**Excerpted passage:**
****************************************

Studio album by Erasure
- Released: 27 January 2003
- Recorded: 2001–2002
- Studios: 37B (Chertsey, Surrey)
- Genre: Synth-pop
- Length: 41:17
- Label: Mute
- Producers: Erasure; Gareth Jones; Dave Bascombe;

Erasure chronology
| Loveboat (2000) | Other People's Songs (2003) | Nightbird (2005) |

Singles from Other People's Songs
- "Solsbury Hill" Released: 6 January 2003; "Make Me Smile (Come Up and See Me)" Released: 7 April 2003;

= Other People's Songs =

Other People's Songs is a cover album by English synth-pop duo Erasure released on 27 January 2003.

The album was originally conceived as a solo project for singer Andy Bell. Once Vince Clarke, the other member of Erasure, became involved, it was released as Erasure's tenth studio album. The tracks were handpicked by Clarke and Bell as ones that influenced them as musicians. It was released in the UK and the US by Mute Records in 2003, and was a Top 20 success in their home country and in Germany.

Other People's Songs gave Erasure their first Top 10 on the UK singles chart in nine years with their cover of Peter Gabriel's song "Solsbury Hill". The album was produced by Erasure with Gareth Jones and Dave Bascombe. Because of Bell's resistance to remaking the classic "Video Killed the Radio Star", the verses are "sung" synthetically by a computer.

****************************************

**Task details:**
Please answer these questions from the Other People's Songs article, one per line:
(a) In which studio was the album recorded?
(b) The album was first planned as a solo project for which singer?
(c) Why are the verses of "Video Killed the Radio Star" sung by a computer?
The records that come next are not needed for anything here.

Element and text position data
****************************************

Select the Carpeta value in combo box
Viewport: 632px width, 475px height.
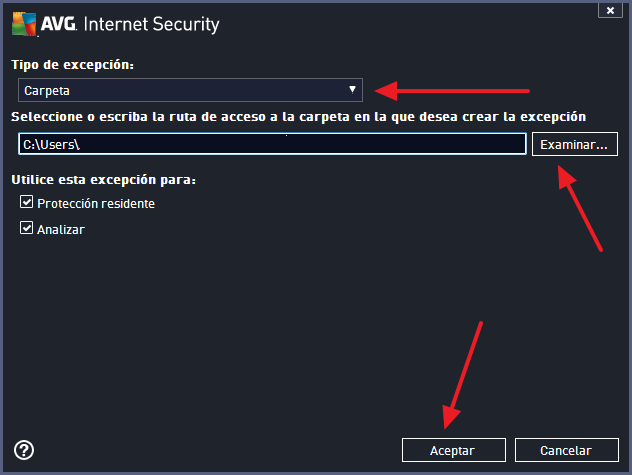pyautogui.click(x=46, y=91)
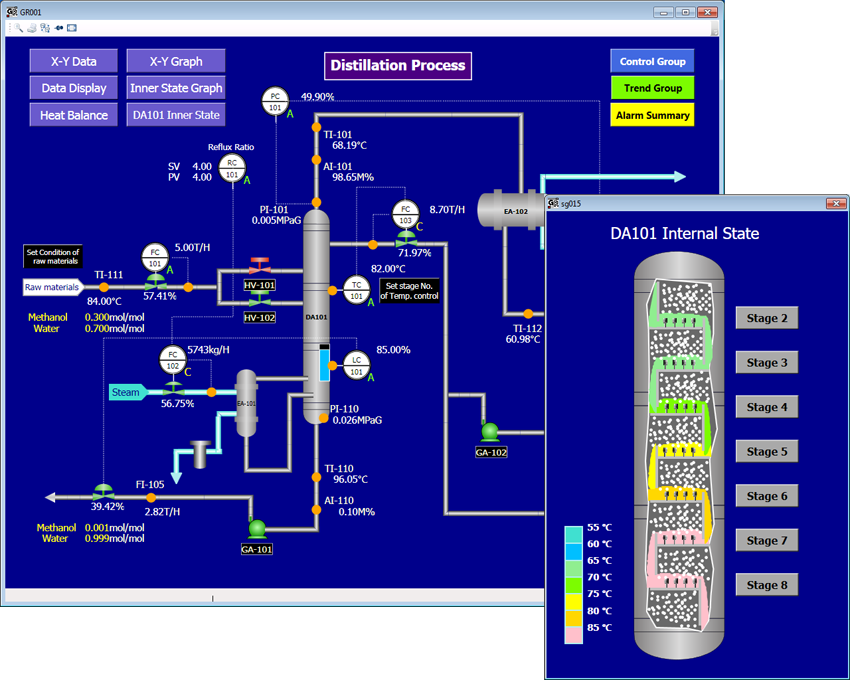Click the FC 103 flow controller
This screenshot has height=680, width=850.
point(406,214)
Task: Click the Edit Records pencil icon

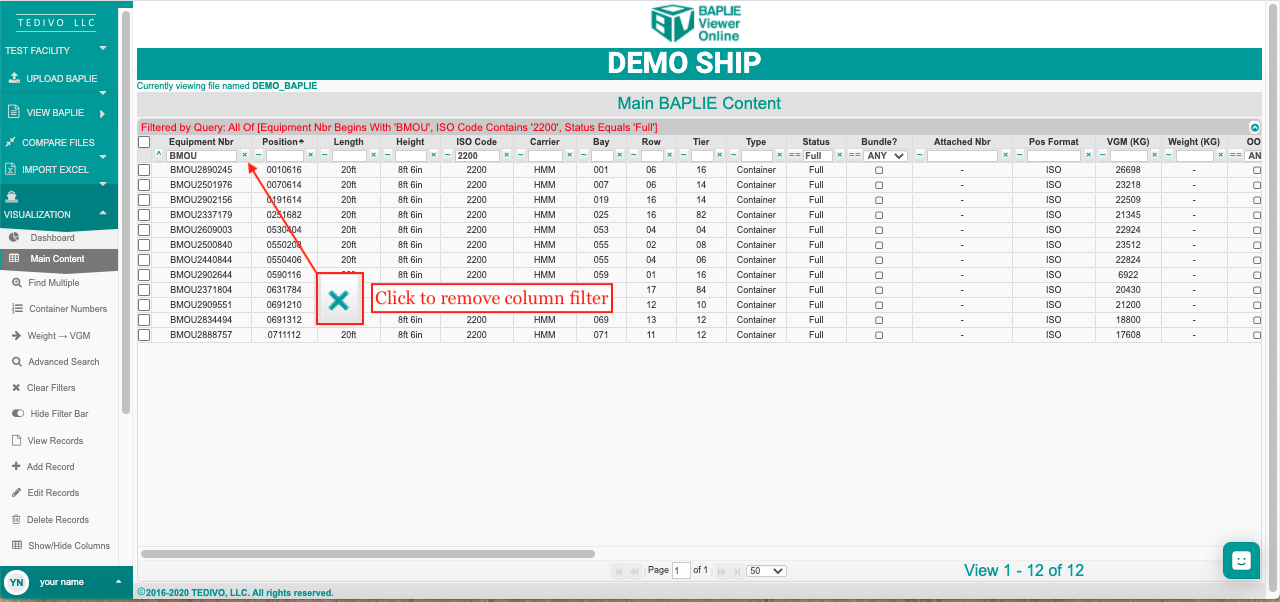Action: 17,493
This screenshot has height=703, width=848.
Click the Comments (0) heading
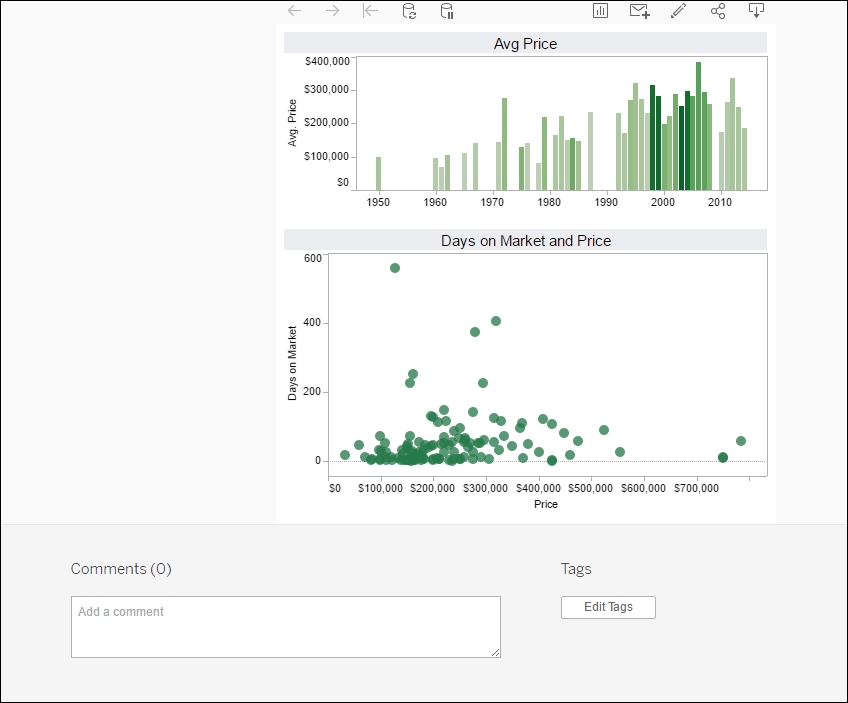pos(120,568)
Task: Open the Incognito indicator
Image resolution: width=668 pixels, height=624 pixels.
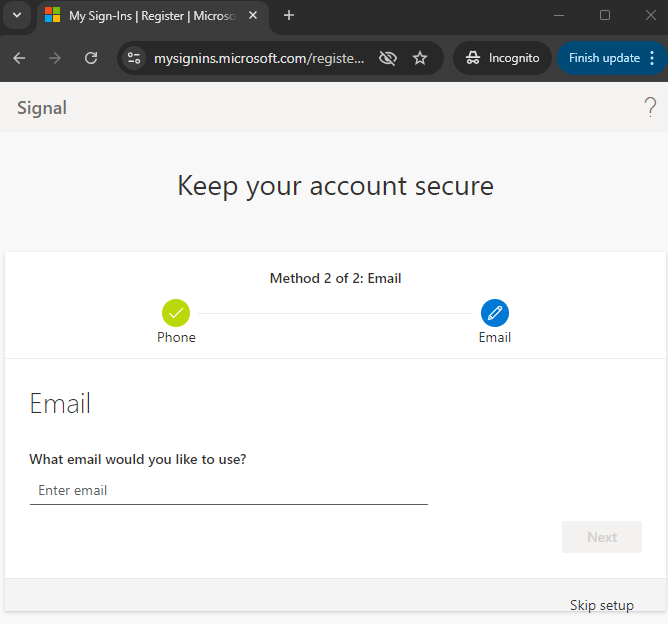Action: point(503,58)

****************************************

**Written solution:**
(a) 37B, in Chertsey, Surrey.
(b) Andy Bell.
(c) Bell resisted remaking that classic song.